297:辛くも緊急離脱

 まさかの転移失敗。

 あのスライムは……レア個体か。光石を取り込んで進化するパターンもあるようだ。なんて冷静に分析している暇も無い。前方から迫りくるクローチェに、腕を掴まれた。マズイ。


「おらああああ!」


 背後からはニチカの鬨の声も聞こえてくる。

 振り返る余裕が無いけど、みんなもモブ女性陣に囲まれているんだろう。押し込められて前後から囲まれたら、一巻の終わりだと分かっているんだ。パーティーを守るために……戦ってくれている。


 だが戦況は芳しくない。もしもの時の備え、先程の光石での離脱が不発に終わる展開は想定外だった。当然、今こうして多勢に無勢を強いられている状態も。

 背中を嫌な汗が伝った、その時。


 ――フィー!

 ――フィー!


 獣の高く嘶く声が聞こえた。ホーヒーとヘシカだ! 2体とも、来てくれたのか!


 ――ぶおっ!!!

 ――ぶぽっ!!!


 ダブルで激甚な放屁をかましたようだ。周囲のモブ女性たちが、激しく咳き込む声。クローチェもたじろぎ、少しだけ拘束が緩んだ。


「あそこが手薄になってる! 駆け抜けるよ!」


 放屁で切り開かれた道を縫って、みんなは包囲網を破る気だ。なら俺も退却しないと。


「アキラ!」


 後ろから抱き着いてきたポーラが、カラカラとライトを振る音を立てた。俺もすかさず、ポケットに手を突っ込み、退魔の光筒を取り出した。それを振ると、腕を捻って背中のカゴに当てる。


「足りてくれ!」


 光量としては、ノーマルライト1本と退魔の光筒1本分。

 果たして……


「光った! イケるんだよ!」


 言いながら、ポーラが更に強くしがみついてくる感触。

 そして次の瞬間……俺たちは死地を脱し、妖精郷に転移していた。


「はあ……はあ……はあ」


 目の前には、未だにクローチェの顔がある。一緒に転移してきたようだ。そして、その能面のような表情に僅かに混乱の色が浮かぶ。俺を拘束していた手を離し、一目散に駆けて行った。


「あ! おい!」


 と、伸ばしかけた手を引っ込める。今は現状把握と立て直しが先決だ。彼女は後で追えば良い。どうせ閉鎖空間なんだから。


「アキラ……」


「ここは……」


 声に周囲を見回す。背後にポーラ、左側にロスマリーが居た。後者は妖精郷初来訪なためか、怯えと困惑が顔に浮かんでいる。


「後は……」

 

 光るスライムも2匹ほど紛れ込んでいるようだ。俺たちの傍から避難しようと、ウネウネ逃げて行く姿を認めた。あちらも今すぐ害は無さそうなので、放っておこう。

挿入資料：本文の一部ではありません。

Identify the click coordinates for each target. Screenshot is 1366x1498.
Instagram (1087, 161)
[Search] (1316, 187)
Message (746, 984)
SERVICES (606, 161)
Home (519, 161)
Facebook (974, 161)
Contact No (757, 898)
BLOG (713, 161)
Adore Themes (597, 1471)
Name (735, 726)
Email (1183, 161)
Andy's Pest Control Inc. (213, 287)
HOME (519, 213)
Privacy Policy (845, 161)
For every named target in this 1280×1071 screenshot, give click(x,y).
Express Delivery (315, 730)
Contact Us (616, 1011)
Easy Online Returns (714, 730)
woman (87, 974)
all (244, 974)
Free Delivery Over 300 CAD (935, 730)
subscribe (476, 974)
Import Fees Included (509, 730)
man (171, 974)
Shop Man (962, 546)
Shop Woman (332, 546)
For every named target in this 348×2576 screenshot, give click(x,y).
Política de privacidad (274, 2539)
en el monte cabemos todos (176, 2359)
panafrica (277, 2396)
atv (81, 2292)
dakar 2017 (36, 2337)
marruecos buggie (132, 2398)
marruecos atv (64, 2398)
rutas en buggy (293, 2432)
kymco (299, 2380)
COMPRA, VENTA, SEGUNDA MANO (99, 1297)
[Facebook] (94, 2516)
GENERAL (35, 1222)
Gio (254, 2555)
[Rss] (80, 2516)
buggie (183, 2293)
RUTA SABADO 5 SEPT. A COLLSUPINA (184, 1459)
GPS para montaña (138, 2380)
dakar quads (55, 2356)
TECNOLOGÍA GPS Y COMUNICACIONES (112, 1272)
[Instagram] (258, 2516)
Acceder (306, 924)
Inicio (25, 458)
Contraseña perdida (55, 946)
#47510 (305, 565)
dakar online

 しかし、人間は俺たち4人だけのようだな。近くに居た気がするシェレンさんはハグレたのか。ニチカ、アティ、フィニスらの戦闘組は、恐らくは逃げおおせたと思うんだけど。

 

 俺はそっとメガネを掛けると、ポーラとロスマリーの顔や体を、穴が開くほど観察した。続いて、いつの間にか小聖樹に登り始めているクローチェも。


「……」


「な、何なんだよ」


「きっと魔法のメガネでワタクシたちに異変が無いか見ているのですわ」


「……気付いていたのか、このメガネの性能」


 言いながら、俺はメガネを外す。2人には、あの黒い煤のような物は認められなかった。つまり、この場で畠山の魔手が及んでいるのはクローチェのみ。

 ポーラに関しては、念のため見てみただけで、ハナから侵食されてる可能性は低いと思っていたが……ロスマリーまで逃れているとは意外も意外だった。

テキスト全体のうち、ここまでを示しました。